Brad DeLong on Piketty

Brad writes,

We have a world in which some eminent economists (Larry Summers) say r1 is too low, and other eminent economists (Thomas Piketty) say r2 is too high…

The difference between r1 and r2 is the risk premium. In a well-functioning market economy with well-functioning financial markets, there are powerful reasons to believe that this risk premium should be small: less than 1%-point per year. The fact the risk premium appears to me to be 7%-points per year today is a powerful evidence of the profound dysfunctionality of our financial markets, and of their failure to do their proper catallactic job. But that is a separate and largely independent discussion: that is a dysfunction of our modern market economy which is different from either the dysfunction feared by Summers or the dysfunction freaked by Piketty. For the moment, simply note that it is perfectly possible for all three of these major dysfunctions to occur together.

Pointer from Mark Thoma. Read the whole thing. The risk-premium solution was also suggested here in a comment by Matt Rognlie.

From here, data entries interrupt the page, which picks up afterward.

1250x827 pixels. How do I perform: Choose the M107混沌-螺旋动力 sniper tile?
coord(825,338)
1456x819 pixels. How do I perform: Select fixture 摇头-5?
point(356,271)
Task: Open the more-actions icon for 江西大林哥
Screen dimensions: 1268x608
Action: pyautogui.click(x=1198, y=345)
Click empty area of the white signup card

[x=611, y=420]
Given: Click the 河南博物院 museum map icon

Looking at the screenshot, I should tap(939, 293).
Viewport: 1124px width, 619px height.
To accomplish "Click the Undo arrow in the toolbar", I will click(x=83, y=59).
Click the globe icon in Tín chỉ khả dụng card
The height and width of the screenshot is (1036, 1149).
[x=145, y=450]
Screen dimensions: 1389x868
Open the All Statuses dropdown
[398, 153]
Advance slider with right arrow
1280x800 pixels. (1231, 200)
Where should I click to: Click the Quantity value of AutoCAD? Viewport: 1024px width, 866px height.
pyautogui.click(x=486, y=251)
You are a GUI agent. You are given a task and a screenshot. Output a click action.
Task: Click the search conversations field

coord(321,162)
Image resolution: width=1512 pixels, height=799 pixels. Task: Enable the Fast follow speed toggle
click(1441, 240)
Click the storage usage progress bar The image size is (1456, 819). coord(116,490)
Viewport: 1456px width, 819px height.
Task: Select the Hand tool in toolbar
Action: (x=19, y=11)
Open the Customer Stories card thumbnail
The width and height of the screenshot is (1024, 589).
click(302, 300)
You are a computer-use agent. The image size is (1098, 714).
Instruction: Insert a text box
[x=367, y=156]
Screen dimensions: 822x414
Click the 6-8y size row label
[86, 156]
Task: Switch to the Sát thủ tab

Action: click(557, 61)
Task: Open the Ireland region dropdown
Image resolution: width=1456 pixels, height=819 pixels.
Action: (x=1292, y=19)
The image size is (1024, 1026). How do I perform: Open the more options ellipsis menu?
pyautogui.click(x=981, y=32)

So far, the left-wing journalistic verdict on Piketty is rapture. Economists, even those inclined to agree with Piketty’s conclusions, seem somewhat unsatisfied with with his treatment of capital and interest.

2 thoughts on “Brad DeLong on Piketty

  1. I haven’t read reviews of Piketty which discuss how he handles expected entitlements with respect to wealth.

    It’s clear to me that an American with $100k in assets at age 65 expecting a pension and Social Security payments is a lot wealthier than a non-American (in America) with $100k of assets but no pension nor SS expectations.

    Similarly, the SS and medicare payments made in the last 10 years to various 0.01% … 1% … 20% groups should be accounted for as part of their wealth if looking at it from 2004. I don’t think social entitlements are part of the wealth that is considered, but it should be.

    Perhaps I’m missing something?

    (Thanks for getting Piketty name correct.)

  2. Last nite Bill Moyers showed the left wing rapture about Piketty, and Krugman basically joined in.

    I am not trained as an economist, but I have the followng reasons to be skeptical of Piketty:

    a. Quite a few of the top 1% are liberals, and give to liberal causes

    b. Swedish billionaires have gotten richer also, yet they have not overthrown their welfare state.

    c. Sheldon Adelson could not get his man nominated even by the Republicans

    d. Michael Bloomberg has not achieved gun control.

    e. The contention that America is the most unequal society seems silly. Real oligarchs like Trujillo and Mugabe and others literally owned a large part of their nation’s treasuries, and tried to take the money with them.